Overall, light on dark doesn't look good. I would make the background white for a start. Also, some of the text there looks weird because it is too large.


----------



## BlackFrancis (Oct 21, 2006)

There. Link removed. Maybe you should amend your quote aswell.

The majority of visitors to my website enjoy the black background. I've noticed that most people who visit my site are comfortable with that. Yet, you seem to be in the minority. I'm sorry if it screws with your eyes, but you have realise the majority rules.
PLUS: Looking at a white background, is like staring into a light bulb and you will not have function of your eyes for much longer.
And as for the big text font... I figured, everyone eyes are ****ed up so much by looking at lightbulbs all day they need big fonts to grab their attention.

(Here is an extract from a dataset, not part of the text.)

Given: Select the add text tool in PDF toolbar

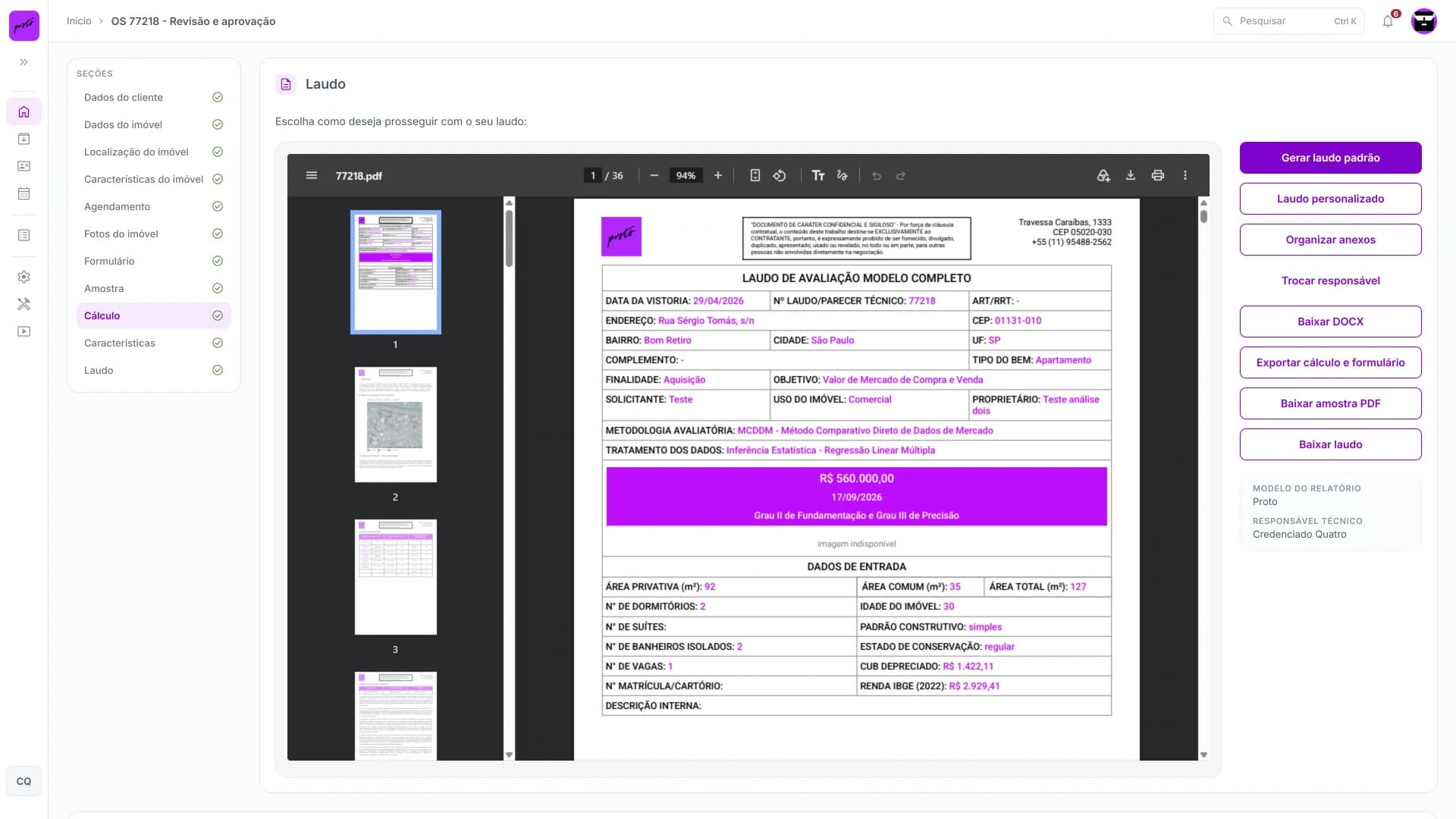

But thank for the suggestion.


----------



## ferrija1 (Apr 11, 2006)

BlackFrancis said:


> There. Link removed. Maybe you should amend your quote aswell.
> 
> The majority of visitors to my website enjoy the black background. I've noticed that most people who visit my site are comfortable with that. Yet, you seem to be in the minority. I'm sorry if it screws with your eyes, but you have realise the majority rules.

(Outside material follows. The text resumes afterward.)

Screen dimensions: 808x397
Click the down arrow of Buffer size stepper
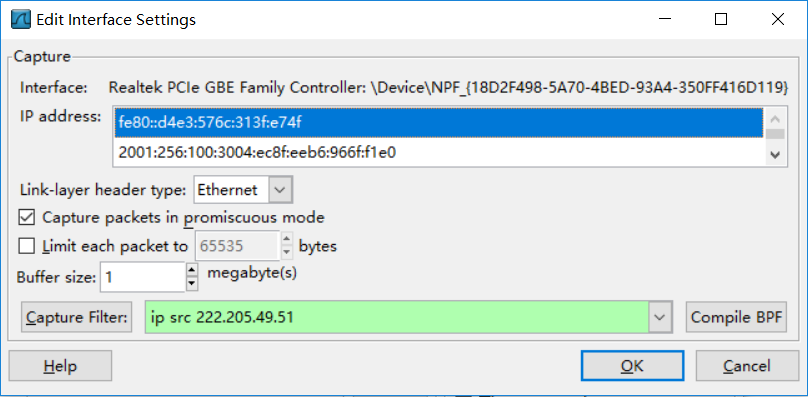point(192,283)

1. How do you know that your visitors like the black background? Did you take a poll, ask your sites users, or just make it up.  :down: 
2. It doesn't have to be white, just dark on light.
3. I actually find the current site harder to see.



BlackFrancis said:


> PLUS: Looking at a white background, is like staring into a light bulb and you will not have function of your eyes for much longer.
> And as for the big text font... I figured, everyone eyes are ****ed up so much by looking at lightbulbs all day they need big fonts to grab their attention.
> 
> But thank for the suggestion.


Well, huge sites like ABC, NBC, CBS, Adobe, TSG, Microsoft, and more don't need huge text to get your attention.


----------



## BlackFrancis (Oct 21, 2006)

Ok.. dude... I'm not going to argue psychology over you, I assume you haven't spent as long as I have in university studying it and reading about the heroes.
There's many factors involved in grabbing your attention.


----------



## ferrija1 (Apr 11, 2006)

BlackFrancis said:


> Ok.. dude... I'm not going to argue psychology over you, I assume you haven't spent as long as I have in university studying it and reading about the heroes.
> There's many factors involved in grabbing your attention.

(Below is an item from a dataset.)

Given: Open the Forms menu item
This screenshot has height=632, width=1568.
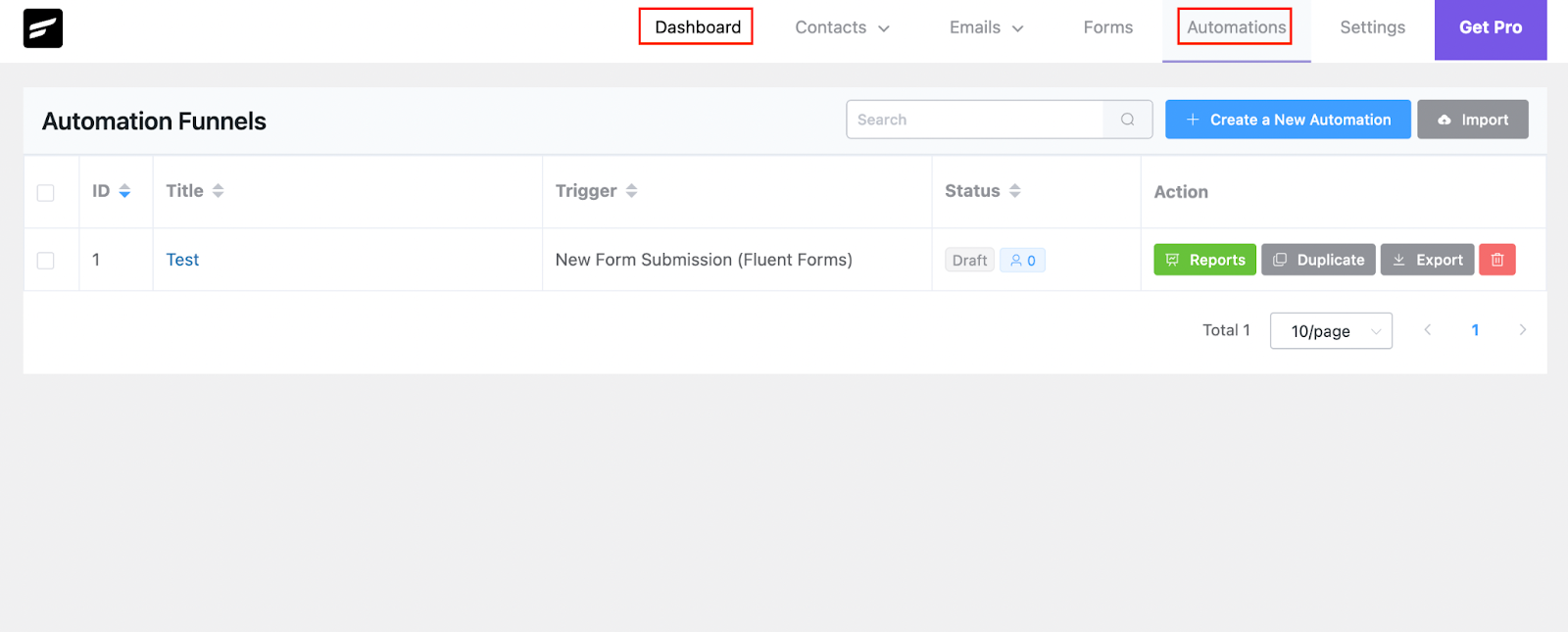Looking at the screenshot, I should 1107,27.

  Yes, there are any factors in grabbing someones attention but ugly pages isn't one of them. I'm not saying your site is ugly, because it is not, but it could use some work.


----------



## MMJ (Oct 15, 2006)

ferrija1 said:


> Yes, there are any factors in grabbing someones attention but ugly pages isn't one of them. I'm not saying your site is ugly, because it is not, but it could use some work.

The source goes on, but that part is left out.